3 How It Works: From URL to JSON in Four Steps

Core question: “What happens inside the box after I type a URL?”

Step Module Input → Output Default Resource
① Fetch Spider seed list → raw HTML 1-2 CPU cores
② Parse Cleaner HTML → plain text RAM spike ~200 MB
③ Index Indexer text → inverted lists 1-2 GB RAM
④ Query Search keyword → ranked JSON <50 MB RAM

Scenario: A grad student wants only .edu slides on “SDN”. She lists four university domains in WHITE_DOMAIN, depth-limits to 2, and within an hour has 6 000 PDF-free pages searchable by keyword.


4 Hardware & Cost Reality Check

Core question: “How small is ‘small’ hardware?”
Official reference host: 2 vCPU, 4 GB RAM, 128 GB SSD, 5 Mbps line—about US $12 per year on discount cloud.
Raspberry Pi 4 (4 GB) with an old 128 GB USB-stick handles 100 k pages happily; Pi’s idle power <3 W.


5 Installation Walk-Through (3 Steps, 5 Minutes)

Core question: “What is the absolute fastest path to a first search result?”

  1. Install Python 3.8 (3.9+ fails on some wheels).
  2. Clone & fetch deps
    git clone https://github.com/YunYouJun/sese-engine.git
    cd sese-engine
    pip install -r requirements.txt
    
  3. Launch
    • Windows: double-click 启动.cmd
    • Linux/macOS: bash 启动.sh

Validation:

curl "http://127.0.0.1/search?q=test"

First call may pause 2–3 s if the host swapped the process out; afterwards <200 ms is normal.


6 Configuration Deep Dive: Five Knobs That Save Your CPU

Core question: “Which settings keep the crawler polite and my cloud bill zero?”

Parameter Default When to Tweak Example Scenario
MAX_DEPTH 3 Forum thread only → 1; full site mirror → 5
CONCURRENT 8 1-core box → 2; 8-core idle → 20
DELAY 0.5 s robots.txt asks 1 s → 1.2
WHITE_DOMAIN [] Gov open data only → [“gov.cn”]
INDEX_SEGMENT 10 000 Million-page tier → 50 000 to reduce merge frequency

Author’s reflection: I once blasted CONCURRENT to 50 on a free tier VM; the target academic site returned 502 errors and my IP got a 24 h ban. Polite crawling is faster than being blocked.


7 Search API: Browser, Python, Shell—Your Choice

Core question: “How do I actually query the index?”

Endpoint:

GET /search?q=<keyword>&page=<page>&size=<size>

Example: Python script exports top 50 hits for each keyword in a list.

import requests, csv

queries = ["sdn", "nfv", "tsn"]
rows = []

for q in queries:
    r = requests.get("http://127.0.0.1/search", params={"q": q, "size": 50})
    for item in r.json()["results"]:
        rows.append([q, item["title"], item["url"]])

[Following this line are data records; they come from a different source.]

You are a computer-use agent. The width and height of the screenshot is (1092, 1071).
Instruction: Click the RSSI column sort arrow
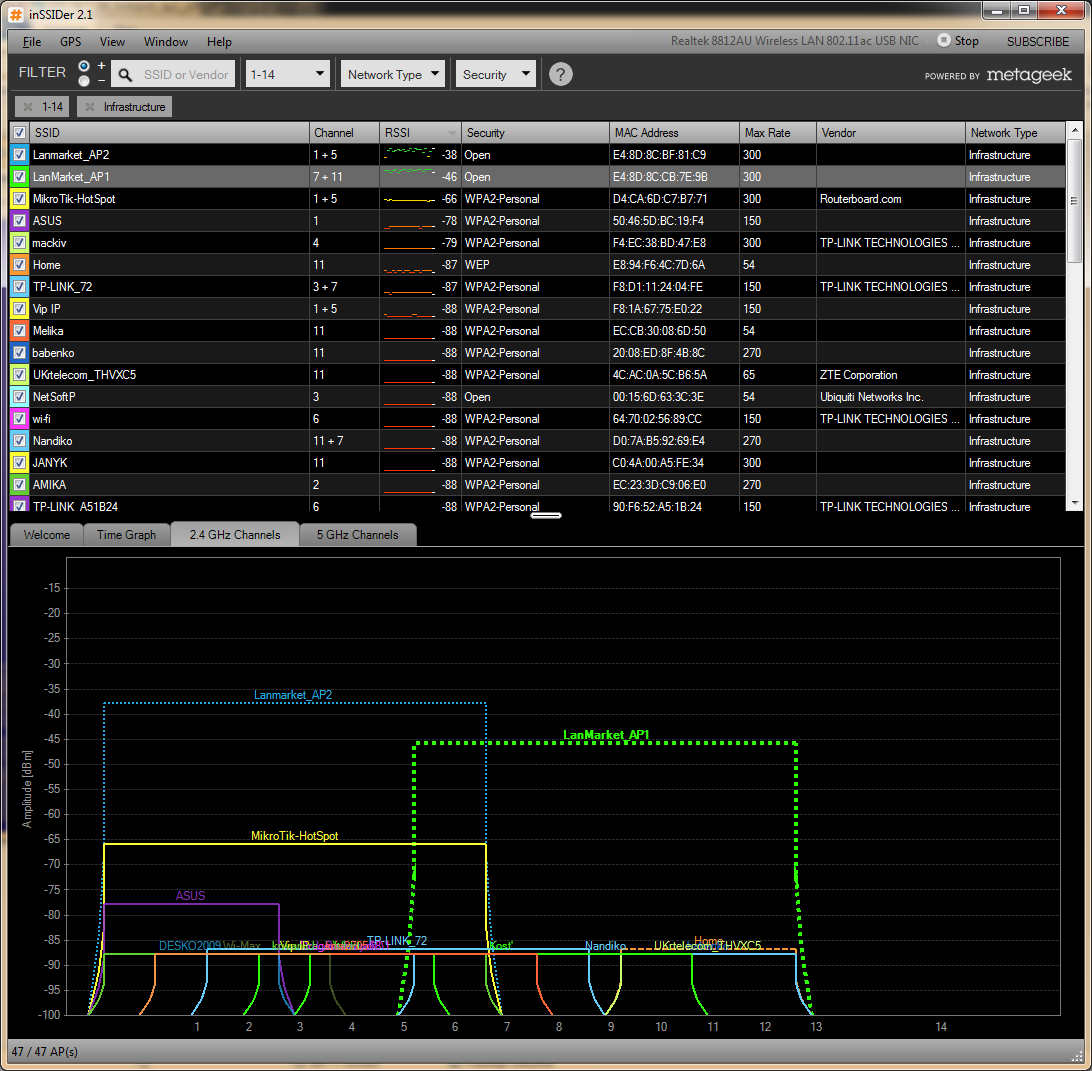point(452,133)
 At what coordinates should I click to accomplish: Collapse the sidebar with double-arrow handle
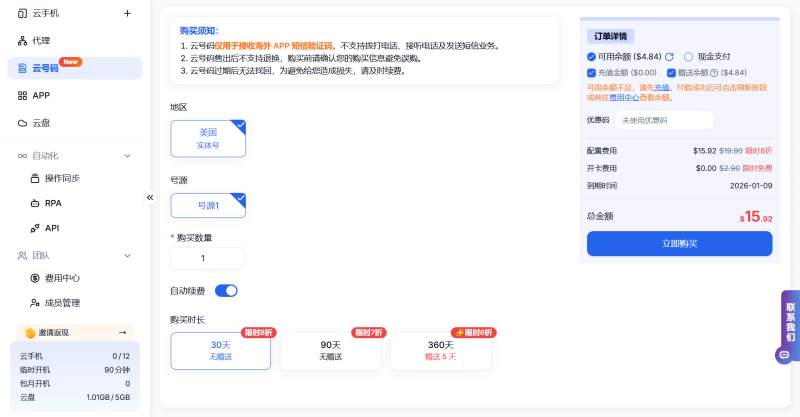point(150,197)
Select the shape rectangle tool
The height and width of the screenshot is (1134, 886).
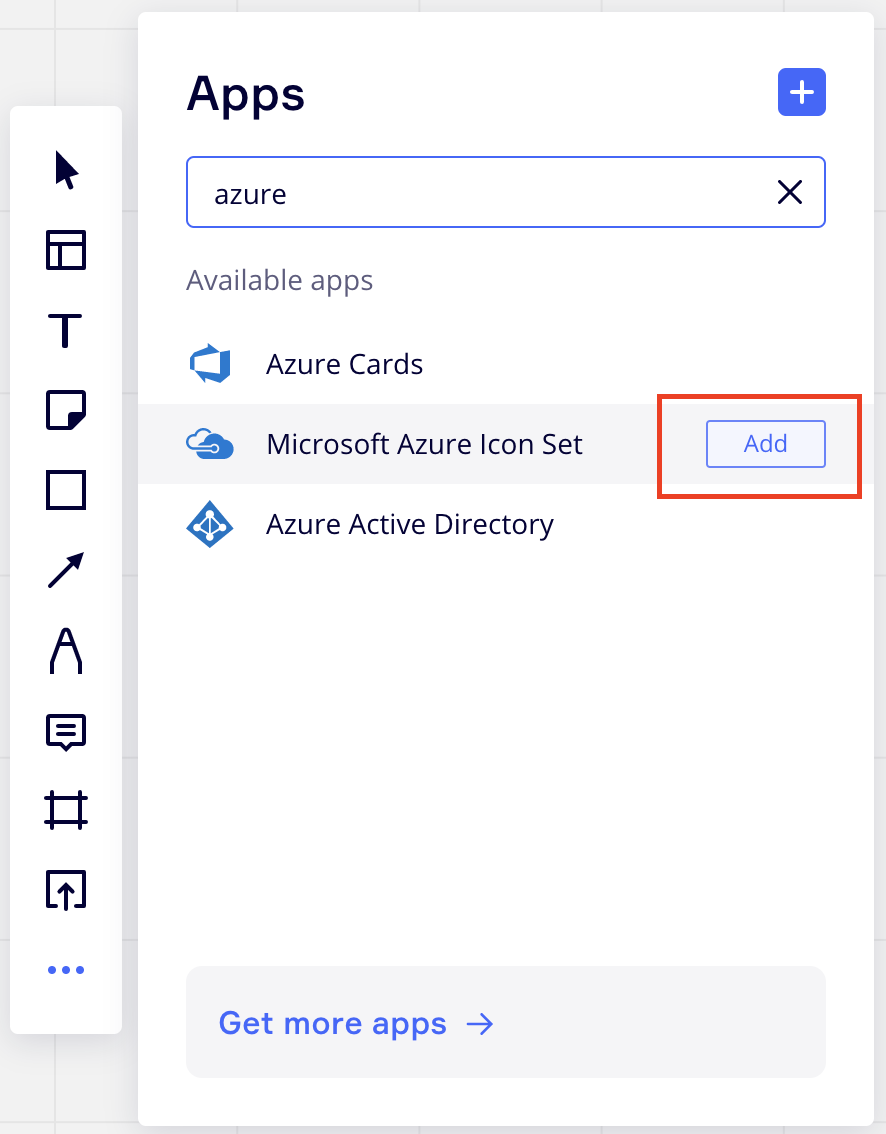(x=66, y=490)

with open("export.csv", "w", newline='', encoding='utf-8') as f:
    csv.writer(f).writerows(rows)

Run it, open export.csv, you have a ready reference table with zero mouse clicks.

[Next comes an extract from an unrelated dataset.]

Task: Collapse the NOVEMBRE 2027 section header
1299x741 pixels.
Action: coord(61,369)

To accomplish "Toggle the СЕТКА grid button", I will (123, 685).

8 Front-End & Docker: Giving the Engine a Face

Core question: “I don’t want to curl for guests—can I have a search box?”

  • Official UI repo: YunYouJun/sese-engine-ui
    Clone → npm i && npm run dev → responsive page ready.

  • Generic Docker (x86):

    docker run -p 8080:8080 -v ${PWD}/data:/app/data xiongnemo/sese-engine
    
  • ARM Docker for Pi:

    docker run -p 8080:8080 -v ${PWD}/data:/app/data mengguyi/sese-engine-docker
    

Scenario: A librarian runs the ARM image on a Pi tucked behind the desk; students access http://10.0.0.88 for a curated tech-report collection without leaving the intranet.


9 Monitoring with Grafana: Spot a Hung Crawl in One Glance

Core question: “How do I know the crawler is alive and not stuck?”

Import the dashboard JSON in grafana/. Key panels:

  • Queue size trending → add more seeds or reduce depth
  • Download success rate → detect IP ban early
  • Index merge duration → decide on SEGMENT size
  • Query P99 latency → keep user experience acceptable


Screenshot: traffic-light colours show green <100 ms, yellow <500 ms, red >1 s.


10 Performance Baseline: How Much Index Can 70 Yuan Buy?

Core question: “What scale fits the cheapest cloud instance?”

Pages Raw Text Index Size Search Latency Notes
100 k 4 GB 1.1 GB 30 ms Pi 4B 30 % idle
1 M 40 GB 11 GB 60 ms 2 vCPU 70 % spike during merge
5 M 200 GB 55 GB 120 ms Recommend 4 vCPU & 20 Mbps

Move index folder to SSD and latency drops 3× on the same box.


11 Limitations & Work-Arounds

Core question: “Where should I stop expecting Google-grade magic?”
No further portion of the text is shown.